Questions à traiter —
**A)** Reformulez sous forme de liste le paragraphe de l'extrait sur la télémédecine qui commence par « Concrètement, le patient », en conservant ses faits principaux.
**B)** Recopiez dans l'extrait sur la télémédecine le passage compris entre « Concrètement, le patient » et « l’hôpital de Troyes. », ces deux bornes incluses.
**C)** D'après l'extrait sur la télémédecine, quand la télémédecine a-t-elle été installée dans les locaux du CH de Bar-sur-Seine ?

##### Extrait de page

C’est ainsi que le CH de Bar-sur-Seine peut développer la télémédecine au bénéfice de patients adressés par les généralistes libéraux. « C’est une de leurs demandes, souligne le Dr Michel Lacombe, généraliste et président de la CME. Nous avons installé la télémédecine dans nos locaux en janvier 2022, et cela va se développer. »

Concrètement, le patient est adressé par les libéraux du secteur, accueilli et pris en charge par le personnel de l’hôpital de proximité, pour une consultation effectuée par un praticien situé dans l’hôpital de Troyes.

##########
##### Données fournies

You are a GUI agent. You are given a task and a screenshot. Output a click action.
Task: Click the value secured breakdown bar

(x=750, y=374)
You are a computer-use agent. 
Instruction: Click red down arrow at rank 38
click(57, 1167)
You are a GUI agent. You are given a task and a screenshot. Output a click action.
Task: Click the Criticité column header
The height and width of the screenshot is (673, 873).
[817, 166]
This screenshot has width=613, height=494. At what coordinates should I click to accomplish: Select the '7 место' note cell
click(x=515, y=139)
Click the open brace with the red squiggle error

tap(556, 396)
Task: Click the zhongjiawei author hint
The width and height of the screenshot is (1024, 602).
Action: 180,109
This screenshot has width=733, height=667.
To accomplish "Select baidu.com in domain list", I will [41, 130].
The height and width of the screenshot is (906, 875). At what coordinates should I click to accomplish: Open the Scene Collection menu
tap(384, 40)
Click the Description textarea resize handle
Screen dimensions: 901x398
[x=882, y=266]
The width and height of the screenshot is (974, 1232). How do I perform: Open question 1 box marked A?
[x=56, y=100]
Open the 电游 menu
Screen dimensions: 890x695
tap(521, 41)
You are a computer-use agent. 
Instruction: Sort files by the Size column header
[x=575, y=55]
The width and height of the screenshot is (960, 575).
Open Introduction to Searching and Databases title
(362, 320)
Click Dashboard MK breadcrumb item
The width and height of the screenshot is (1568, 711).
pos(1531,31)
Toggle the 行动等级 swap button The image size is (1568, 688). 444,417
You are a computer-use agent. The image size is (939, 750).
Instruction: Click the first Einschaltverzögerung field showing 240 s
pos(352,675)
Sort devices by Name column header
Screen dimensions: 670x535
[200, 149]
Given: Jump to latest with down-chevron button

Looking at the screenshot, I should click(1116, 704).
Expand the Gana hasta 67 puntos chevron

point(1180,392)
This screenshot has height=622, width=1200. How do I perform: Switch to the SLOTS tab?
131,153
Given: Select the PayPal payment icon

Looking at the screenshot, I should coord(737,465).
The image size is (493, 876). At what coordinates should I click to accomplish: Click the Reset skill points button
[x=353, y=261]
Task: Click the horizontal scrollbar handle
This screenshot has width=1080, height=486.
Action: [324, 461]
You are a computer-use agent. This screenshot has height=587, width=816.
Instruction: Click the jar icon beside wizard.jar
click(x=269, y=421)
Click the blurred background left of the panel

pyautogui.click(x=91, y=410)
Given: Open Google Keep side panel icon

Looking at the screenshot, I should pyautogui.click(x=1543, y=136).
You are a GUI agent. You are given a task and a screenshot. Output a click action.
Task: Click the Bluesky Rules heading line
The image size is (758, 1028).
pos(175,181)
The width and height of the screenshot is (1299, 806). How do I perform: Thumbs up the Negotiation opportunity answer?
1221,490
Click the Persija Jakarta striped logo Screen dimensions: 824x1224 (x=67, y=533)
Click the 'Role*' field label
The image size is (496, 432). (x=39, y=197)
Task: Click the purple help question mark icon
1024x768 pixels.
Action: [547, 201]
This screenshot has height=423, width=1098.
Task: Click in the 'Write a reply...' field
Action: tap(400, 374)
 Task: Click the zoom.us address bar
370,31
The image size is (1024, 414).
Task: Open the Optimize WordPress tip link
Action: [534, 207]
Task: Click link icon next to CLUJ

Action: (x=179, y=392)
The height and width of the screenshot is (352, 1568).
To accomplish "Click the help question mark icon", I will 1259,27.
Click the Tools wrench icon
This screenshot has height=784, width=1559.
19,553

##########

Réponses par question —
**A)**
- Le patient est adressé par les médecins libéraux du secteur.
- Il est accueilli et pris en charge par le personnel de l'hôpital de proximité.
- La consultation est effectuée par un praticien situé dans l'hôpital de Troyes.

**B)**
Concrètement, le patient est adressé par les libéraux du secteur, accueilli et pris en charge par le personnel de l’hôpital de proximité, pour une consultation effectuée par un praticien situé dans l’hôpital de Troyes.

**C)** En janvier 2022.